Saturday, September 09, 2006

Context Sensitive Grammar tips

Context Sensitive Grammar

This type of context-based ambiguity is at the heart of a major problem with Internet Search engines. Unless they understand the context of your queries, they cannot serve-up the "best" results.

Some experts suggest that the issue of context-sensitive searching can only be fixed by allowing the search engines to "spy" on us and collect our query history.

Researchers know that understanding the context of a query is critical to making search engines effective. Search engine quality used to be expressed solely in terms of “precision and recall”, but in the past few months Google started word-stemming and synonym expansion, techniques that often leads to context-related false positives.
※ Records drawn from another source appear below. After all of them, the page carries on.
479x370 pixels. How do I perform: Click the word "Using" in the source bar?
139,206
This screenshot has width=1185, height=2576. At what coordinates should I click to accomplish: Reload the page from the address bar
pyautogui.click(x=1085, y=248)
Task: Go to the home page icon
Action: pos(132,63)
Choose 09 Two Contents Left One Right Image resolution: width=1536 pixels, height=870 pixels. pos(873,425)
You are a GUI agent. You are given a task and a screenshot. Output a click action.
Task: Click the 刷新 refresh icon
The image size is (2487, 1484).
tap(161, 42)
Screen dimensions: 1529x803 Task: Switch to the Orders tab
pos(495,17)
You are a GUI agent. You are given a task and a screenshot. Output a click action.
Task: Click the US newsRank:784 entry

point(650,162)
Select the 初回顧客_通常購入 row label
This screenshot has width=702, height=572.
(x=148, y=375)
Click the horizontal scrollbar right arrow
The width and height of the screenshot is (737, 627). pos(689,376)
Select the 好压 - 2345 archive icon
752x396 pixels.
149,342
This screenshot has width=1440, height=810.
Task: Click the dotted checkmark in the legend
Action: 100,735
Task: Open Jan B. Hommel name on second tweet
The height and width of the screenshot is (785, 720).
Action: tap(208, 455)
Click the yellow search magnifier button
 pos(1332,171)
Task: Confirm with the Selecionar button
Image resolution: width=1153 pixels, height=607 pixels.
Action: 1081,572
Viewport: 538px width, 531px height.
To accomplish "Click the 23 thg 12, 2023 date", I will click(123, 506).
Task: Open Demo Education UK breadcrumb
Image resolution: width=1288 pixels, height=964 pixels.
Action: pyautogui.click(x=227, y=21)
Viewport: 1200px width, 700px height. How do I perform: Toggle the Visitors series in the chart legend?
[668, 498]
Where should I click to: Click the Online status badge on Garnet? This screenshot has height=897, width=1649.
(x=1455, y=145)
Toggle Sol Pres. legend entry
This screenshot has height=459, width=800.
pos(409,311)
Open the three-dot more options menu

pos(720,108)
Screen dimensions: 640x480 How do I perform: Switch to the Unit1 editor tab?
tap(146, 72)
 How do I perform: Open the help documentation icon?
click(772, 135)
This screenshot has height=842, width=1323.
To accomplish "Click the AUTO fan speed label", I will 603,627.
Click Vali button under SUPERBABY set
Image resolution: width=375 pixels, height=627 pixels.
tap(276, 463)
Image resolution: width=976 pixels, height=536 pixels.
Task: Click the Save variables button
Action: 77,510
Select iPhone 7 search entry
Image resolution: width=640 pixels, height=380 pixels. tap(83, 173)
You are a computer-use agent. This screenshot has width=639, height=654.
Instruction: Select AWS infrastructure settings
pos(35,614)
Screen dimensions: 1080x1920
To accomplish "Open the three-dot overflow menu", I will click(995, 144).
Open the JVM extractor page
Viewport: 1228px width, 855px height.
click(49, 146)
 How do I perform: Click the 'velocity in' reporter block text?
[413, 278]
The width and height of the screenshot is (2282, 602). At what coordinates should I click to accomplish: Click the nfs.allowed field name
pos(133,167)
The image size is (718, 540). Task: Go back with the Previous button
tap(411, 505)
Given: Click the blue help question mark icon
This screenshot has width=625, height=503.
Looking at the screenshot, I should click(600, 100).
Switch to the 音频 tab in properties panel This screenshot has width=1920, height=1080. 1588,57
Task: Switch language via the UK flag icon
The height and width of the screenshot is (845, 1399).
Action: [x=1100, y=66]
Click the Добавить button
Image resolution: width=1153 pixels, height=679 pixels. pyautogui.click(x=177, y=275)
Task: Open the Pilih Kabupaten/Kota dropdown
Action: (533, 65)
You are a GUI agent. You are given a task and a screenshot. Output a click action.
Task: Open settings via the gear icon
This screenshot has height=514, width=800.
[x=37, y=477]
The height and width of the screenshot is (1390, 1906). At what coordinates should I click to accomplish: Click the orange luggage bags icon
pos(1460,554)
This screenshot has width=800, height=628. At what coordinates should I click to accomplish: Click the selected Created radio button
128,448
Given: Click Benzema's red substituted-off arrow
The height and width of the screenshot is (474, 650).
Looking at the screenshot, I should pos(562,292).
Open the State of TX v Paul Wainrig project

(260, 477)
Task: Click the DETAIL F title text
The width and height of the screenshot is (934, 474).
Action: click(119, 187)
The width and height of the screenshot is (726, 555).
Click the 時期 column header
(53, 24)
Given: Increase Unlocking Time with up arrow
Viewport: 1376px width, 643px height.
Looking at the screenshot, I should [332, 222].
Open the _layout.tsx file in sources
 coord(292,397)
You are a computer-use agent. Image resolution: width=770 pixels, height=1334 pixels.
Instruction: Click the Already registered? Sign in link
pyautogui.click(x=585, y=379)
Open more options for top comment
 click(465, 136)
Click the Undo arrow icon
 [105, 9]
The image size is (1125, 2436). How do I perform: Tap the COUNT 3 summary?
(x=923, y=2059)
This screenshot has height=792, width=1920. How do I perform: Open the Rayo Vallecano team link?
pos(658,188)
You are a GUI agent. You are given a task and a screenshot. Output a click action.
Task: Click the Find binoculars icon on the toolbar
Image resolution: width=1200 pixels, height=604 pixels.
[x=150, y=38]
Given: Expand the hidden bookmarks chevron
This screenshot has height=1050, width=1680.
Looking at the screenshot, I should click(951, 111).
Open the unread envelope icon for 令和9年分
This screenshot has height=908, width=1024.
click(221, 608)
I’ve been playing with web-videos, and I have some great tips for using Google to find technical information.

Why is context-sensitive grammar critical on the Web?

For a simple example of context-sensitive queries, let's consider a simple web query for the heteronymous keyword "bass".

If you are Bubba the fisherman, you expect to see search results that include bass Lure's and bass-related fishing tools.

On the other hand, if you are an aspiring rock star, a search for "bass" should include references to bass guitars and famous bass players.

But heteronyms are problematic, especially when we consider the new synonym expansion feature of Google.

Heteronyms and Synonym Expansion

Homonyms are words that are spelled and pronounced the same but have different meanings. We also have Heteronyms, which is a pair of homonyms that have different pronunciations and different meanings:

Bow - After a formal bow, he drew back his bow, the arrow strking the bow of the ship.
Excuse -Please excuse me while I think of an excuse.
Polish - Tell the Polish cleaners to polish the floor.
Minute - The button was so minute that it was a minute before I found it.
Wind - Hopefully the wind will be strong enough to wind the windmill.
Record - It's the referee's job to record the new world record.
Dove – The Dove dove for the popcorn.
Lead – The lead weight was too heavy for the lead rope.
Moped – Joe moped about until his moped was repaired.
Pussy – The pussy cat has a pussy wound on her leg.

Ludicrous Synonym Expansion

The Princeton WordNet (from the Princeton Cognitive Science program) is a common tool to perform synonym expansion. I have worked with WordNet, and you must be very careful to control the “distance” of related words. I turned-on full-expansion and searched a large legal database for the "F" word and I was surprised to get hits on "congress".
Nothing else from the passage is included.